The New York Times blogged about a study by the University of Oklahoma, which tracked 500 veterans of the two wars who during the period of June 2008 to April 2011 were diagnosed with traumatic brain injury (TBI) while they were deployed. These military had been treated at the Oklahoma City Veterans Affairs Medical Center, and most of them had received their concussions from explosions.
Then there was another screening done of these 500 veterans to measure how long and how severe their TBI symptoms — such as memory loss, headaches and depression — were, according to The Times.
Then scientists looked at when the veterans had received their TBI, such as four years ago or as long as eight years ago.

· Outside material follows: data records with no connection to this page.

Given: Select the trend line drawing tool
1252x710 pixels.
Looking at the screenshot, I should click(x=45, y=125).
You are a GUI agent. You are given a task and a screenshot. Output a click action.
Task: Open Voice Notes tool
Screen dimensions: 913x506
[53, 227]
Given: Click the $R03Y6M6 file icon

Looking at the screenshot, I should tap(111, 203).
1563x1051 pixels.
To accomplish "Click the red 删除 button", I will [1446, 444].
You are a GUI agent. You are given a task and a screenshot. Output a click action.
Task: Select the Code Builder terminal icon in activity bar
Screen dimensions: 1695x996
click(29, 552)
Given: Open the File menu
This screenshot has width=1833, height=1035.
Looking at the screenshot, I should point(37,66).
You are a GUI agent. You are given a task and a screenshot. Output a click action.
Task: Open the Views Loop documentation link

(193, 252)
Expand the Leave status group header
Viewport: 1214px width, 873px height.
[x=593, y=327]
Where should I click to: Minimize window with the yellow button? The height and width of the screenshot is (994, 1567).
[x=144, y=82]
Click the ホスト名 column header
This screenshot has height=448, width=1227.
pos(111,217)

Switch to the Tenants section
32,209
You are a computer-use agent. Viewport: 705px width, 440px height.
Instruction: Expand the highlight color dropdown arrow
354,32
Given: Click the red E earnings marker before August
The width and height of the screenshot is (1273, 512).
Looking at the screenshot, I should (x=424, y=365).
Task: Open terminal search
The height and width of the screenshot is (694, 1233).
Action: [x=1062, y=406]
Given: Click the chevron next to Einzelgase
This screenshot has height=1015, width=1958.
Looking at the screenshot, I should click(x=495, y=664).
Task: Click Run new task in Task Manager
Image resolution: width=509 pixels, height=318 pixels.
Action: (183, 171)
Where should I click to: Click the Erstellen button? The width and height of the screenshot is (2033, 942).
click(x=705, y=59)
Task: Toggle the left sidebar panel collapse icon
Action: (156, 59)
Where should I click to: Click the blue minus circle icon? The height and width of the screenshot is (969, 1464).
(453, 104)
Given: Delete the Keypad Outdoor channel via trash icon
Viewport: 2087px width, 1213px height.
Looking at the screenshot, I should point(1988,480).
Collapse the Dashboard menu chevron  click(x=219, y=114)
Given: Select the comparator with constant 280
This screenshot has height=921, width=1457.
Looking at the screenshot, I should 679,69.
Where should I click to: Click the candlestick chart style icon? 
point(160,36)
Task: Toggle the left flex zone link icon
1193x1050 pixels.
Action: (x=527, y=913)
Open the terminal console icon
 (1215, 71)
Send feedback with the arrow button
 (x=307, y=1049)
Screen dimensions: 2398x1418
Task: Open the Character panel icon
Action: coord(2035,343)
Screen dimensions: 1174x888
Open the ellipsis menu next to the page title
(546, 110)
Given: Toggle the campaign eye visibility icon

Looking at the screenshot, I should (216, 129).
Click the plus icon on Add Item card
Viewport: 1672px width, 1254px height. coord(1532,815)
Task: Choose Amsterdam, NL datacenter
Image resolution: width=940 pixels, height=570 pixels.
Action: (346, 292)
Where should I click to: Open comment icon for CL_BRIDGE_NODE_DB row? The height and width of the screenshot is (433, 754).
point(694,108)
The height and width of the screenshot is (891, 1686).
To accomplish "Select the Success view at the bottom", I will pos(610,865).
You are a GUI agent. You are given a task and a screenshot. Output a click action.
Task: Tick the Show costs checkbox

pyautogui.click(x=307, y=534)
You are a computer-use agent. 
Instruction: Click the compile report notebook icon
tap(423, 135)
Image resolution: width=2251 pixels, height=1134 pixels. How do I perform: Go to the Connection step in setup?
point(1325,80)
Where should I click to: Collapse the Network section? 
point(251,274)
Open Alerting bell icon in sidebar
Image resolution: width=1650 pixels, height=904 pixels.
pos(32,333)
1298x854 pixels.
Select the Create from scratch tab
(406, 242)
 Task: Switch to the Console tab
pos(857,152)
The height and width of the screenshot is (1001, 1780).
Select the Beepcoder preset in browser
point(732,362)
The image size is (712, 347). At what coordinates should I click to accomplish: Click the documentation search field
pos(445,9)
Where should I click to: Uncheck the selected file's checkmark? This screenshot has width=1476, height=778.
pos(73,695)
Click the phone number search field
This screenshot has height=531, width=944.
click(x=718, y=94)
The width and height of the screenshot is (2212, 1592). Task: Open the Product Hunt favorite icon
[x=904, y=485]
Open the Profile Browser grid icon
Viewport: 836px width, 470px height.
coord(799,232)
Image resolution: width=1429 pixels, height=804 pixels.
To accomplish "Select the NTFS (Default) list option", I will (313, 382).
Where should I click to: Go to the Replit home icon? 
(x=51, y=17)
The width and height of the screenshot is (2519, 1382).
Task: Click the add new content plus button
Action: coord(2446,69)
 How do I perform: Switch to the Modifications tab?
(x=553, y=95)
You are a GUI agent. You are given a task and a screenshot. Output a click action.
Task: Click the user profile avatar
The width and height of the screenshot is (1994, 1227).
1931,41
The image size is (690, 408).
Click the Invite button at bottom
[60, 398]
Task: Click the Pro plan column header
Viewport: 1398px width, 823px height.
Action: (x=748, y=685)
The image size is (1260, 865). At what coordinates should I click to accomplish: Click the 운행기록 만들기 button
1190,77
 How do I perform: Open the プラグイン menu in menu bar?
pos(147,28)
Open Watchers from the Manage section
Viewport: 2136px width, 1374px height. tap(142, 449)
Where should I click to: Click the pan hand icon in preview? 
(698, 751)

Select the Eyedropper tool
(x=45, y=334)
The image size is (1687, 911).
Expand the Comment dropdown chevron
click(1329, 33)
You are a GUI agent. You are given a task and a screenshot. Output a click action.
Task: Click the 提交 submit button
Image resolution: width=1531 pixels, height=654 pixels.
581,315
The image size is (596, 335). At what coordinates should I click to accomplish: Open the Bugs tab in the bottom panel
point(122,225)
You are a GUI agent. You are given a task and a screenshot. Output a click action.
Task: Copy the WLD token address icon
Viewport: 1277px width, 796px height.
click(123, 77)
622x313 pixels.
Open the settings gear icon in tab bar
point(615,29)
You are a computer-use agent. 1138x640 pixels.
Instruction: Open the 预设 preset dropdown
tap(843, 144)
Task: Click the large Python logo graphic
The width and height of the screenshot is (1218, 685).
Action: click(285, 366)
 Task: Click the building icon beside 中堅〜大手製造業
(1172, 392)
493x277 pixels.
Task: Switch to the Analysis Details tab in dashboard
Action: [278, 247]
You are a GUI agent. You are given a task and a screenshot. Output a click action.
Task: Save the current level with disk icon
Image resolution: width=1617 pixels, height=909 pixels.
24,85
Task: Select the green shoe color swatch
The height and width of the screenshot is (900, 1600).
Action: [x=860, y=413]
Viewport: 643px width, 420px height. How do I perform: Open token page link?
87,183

The finding was that the symptoms of so-called post-concussion syndrome didn’t improve for those who had their TBI eight years ago, The Times reported.
About half of the veterans who had their TBI four years ago said they still had mild-to-moderate headaches, with 46 percent reporting severe headaches, according to The Times.
The numbers were roughly the same for veterans who had their TBI eight years ago, the study found.
It goes back to that old problem with veterans and TBI: These men and women may appear OK, but they have sustained damage to their brains, as harmful as if they’d received a bullet wound to another part of their bodies.